A trio of offshoots from the notorious Conti cybercrime cartel have resorted to the technique of call-back phishing as an initial access vector to breach targeted networks.
“Three autonomous threat groups have since adopted and independently developed their own targeted phishing tactics derived from the call back phishing methodology,” cybersecurity firm AdvIntel said in a Wednesday report.
These targeted campaigns “substantially increased” attacks against entities in finance, technology, legal, and insurance sectors, the company added.
The actors in question include Silent Ransom, Quantum, and Roy/Zeon, all of which split from Conti after the ransomware-as-a-service (RaaS) cartel orchestrated its shutdown in May 2022 following its public support for Russia in the ongoing Russo-Ukrainian conflict.
The advanced social engineering tactic, also called BazaCall (aka BazarCall), came under the spotlight in 2020/2021 when it was put to use by operators of the Ryuk ransomware, which later rebranded to Conti.
It’s said to have received substantial operational improvements in May, around the same time the Conti team was busy coordinating an organization-wide restructuring while simulating the movements of an active group.
The phishing attack is also unique in that it forgoes malicious links or attachments in email messages in favor of phone numbers that recipients are tricked into calling by alerting them of an upcoming charge on their credit card for a premium subscription.
If a target recipient falls for the scheme and decides to call the phone number indicated in the email, a real person from a fraudulent call center set up by BazaCall’s operators attempts to convince the victim to grant the customer service person remote desktop control to help cancel the supposed subscription.
With access to the desktop, the threat actor stealthily takes steps to infiltrate the user’s network as well as establish persistence for follow-on activities such as data exfiltration.
“Call back phishing was the tactic that enabled a widespread shift in the approach to ransomware deployment,” AdvIntel said, adding the “attack vector is intrinsically embedded into the Conti organizational tradition.”
Silent Ransom, the “progenitor of BazarCall” and the first derivative group to move away from Conti in March 2022, has since been linked to a string of data extortion attacks that entail gaining initial access through subscription expiry emails that claim to notify users of pending payment for Zoho Masterclass and Duolingo services.
“These attacks can be categorized as data breach ransom attacks, in which the main focus of the group is to gain access to sensitive documents and information, and demand payment to withhold publication of the stolen data,” Sygnia noted last month, describing the infection procedure.
The Israeli cybersecurity company is tracking the activities of Silent Ransom under the moniker Luna Moth.
The success of Silent Ransom’s highly specified phishing operations have also prompted two other Conti spin-offs, namely Quantum and Roy/Zeon, to follow the same approach starting mid-June 2022, while simultaneously giving their own spin.
While Quantum has been implicated in the devastating ransomware attacks on the Costa Rican government networks in May, Roy/Zeon – which consists of members “responsible for the creation of Ryuk itself” – has demonstrated an extremely selective targeting approach, typically favoring companies with high average revenue.

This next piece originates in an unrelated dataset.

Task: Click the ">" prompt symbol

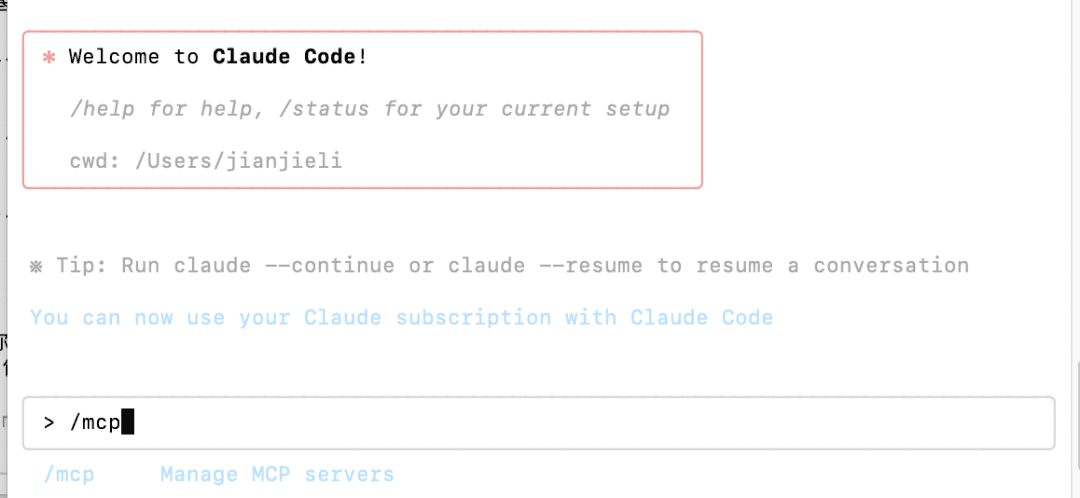Action: [49, 423]
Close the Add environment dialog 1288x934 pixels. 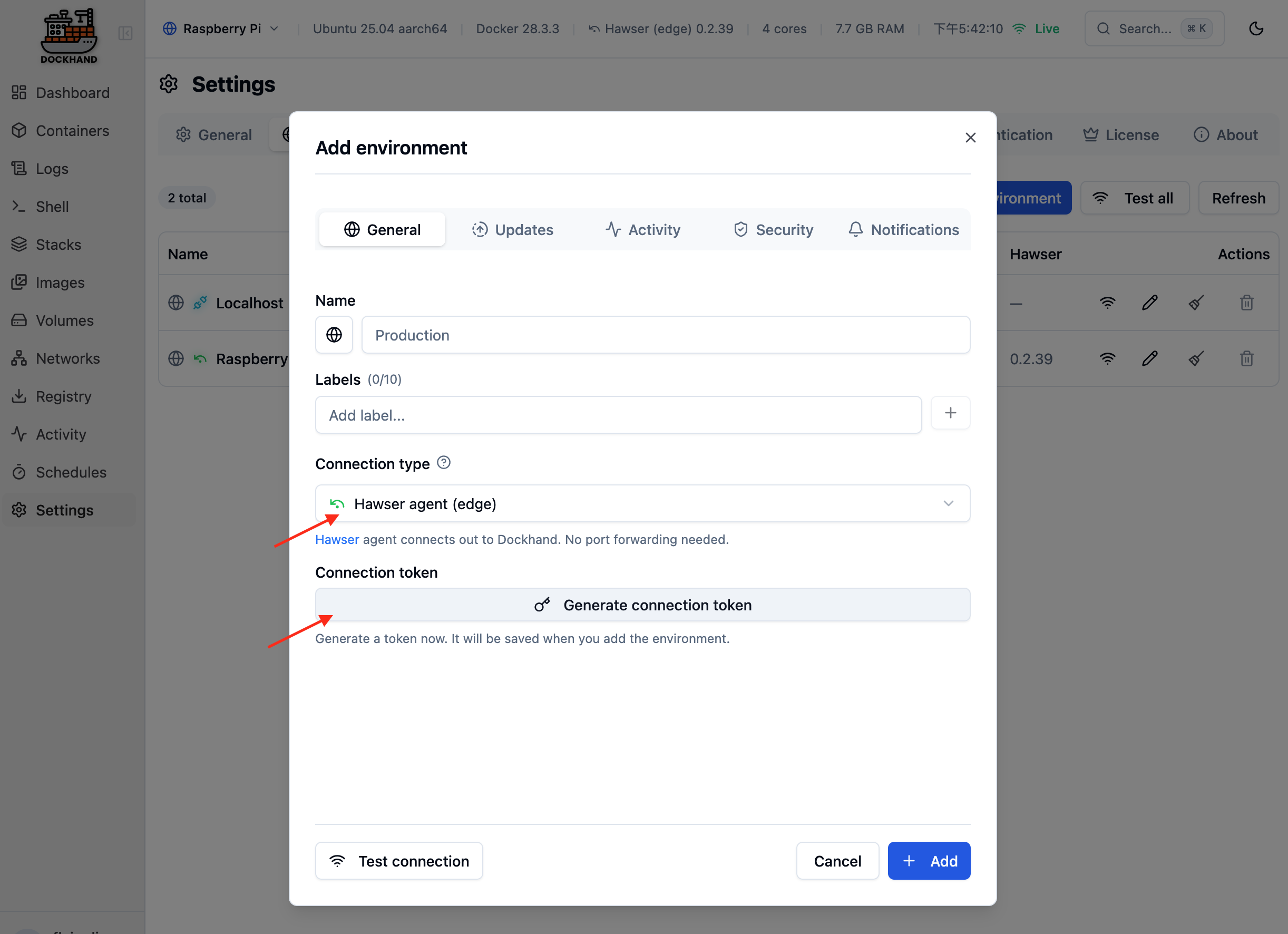pos(970,138)
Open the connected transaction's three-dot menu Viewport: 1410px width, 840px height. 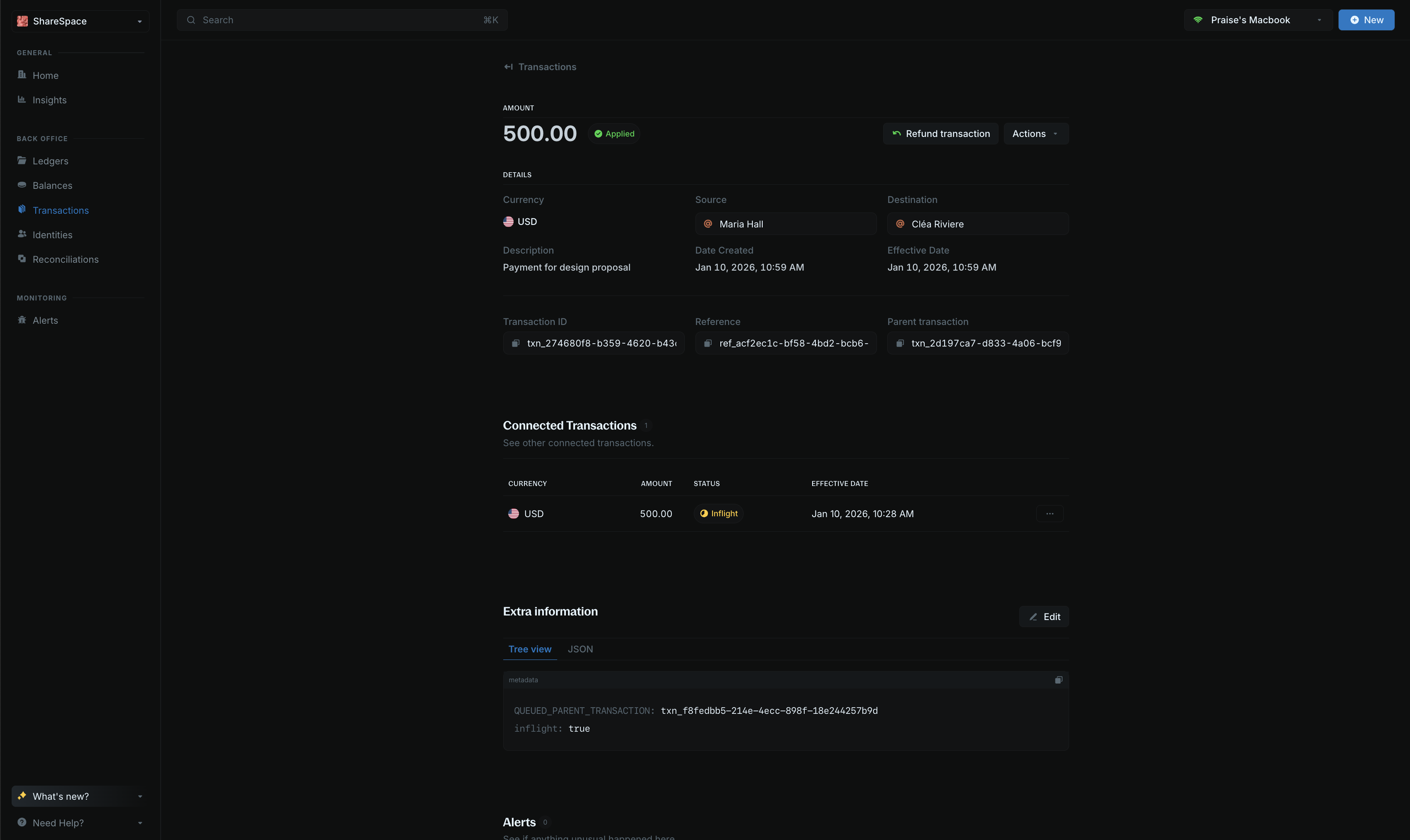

“Roy/Zeon, as the most skilled social engineer of the three groups, has the largest number of interchangeable and adjustable [Indicators of Compromise] and impersonation schemes that it selects from based on its target,” AdvIntel researchers Yelisey Boguslavskiy and Marley Smith pointed out.
It’s worth noting that Quantum, also known as the main Conti subdivision, takes its name from another RaaS group of the same name that appeared as a rebranded MountLocker operation in September 2021, before being consumed by Conti in April 2022 during its reorg.
Unlike Silent Ransom, which uses falsified emails imitating subscription notices as a lure, Quantum’s “increasingly sophisticated” spam campaigns are known to proliferate via missives impersonating brands like Oracle and CrowdStrike, as divulged by the cybersecurity firm itself last month.
“As threat actors have realized the potentialities of weaponized social engineering tactics, it is likely that these phishing operations will only continue to become more elaborate, detailed, and difficult to parse from legitimate communications as time goes on,” the researchers said.
The findings come as industrial cybersecurity company Dragos disclosed the number of ransomware attacks on industrial infrastructures decreased from 158 in the first quarter of 2022 to 125 in the second quarter, a drop it attributed with low confidence to Conti closing shop.
That’s not all. Blockchain analytics firm Elliptic revealed this week that the Russia-linked Ryuk and Conti groups have laundered over $145 million in crypto assets through RenBridge, a cross-chain bridge that allows virtual funds to be transferred between blockchains, since 2020, underscoring the continued abuse of the decentralized and unregulated nature of cryptocurrencies.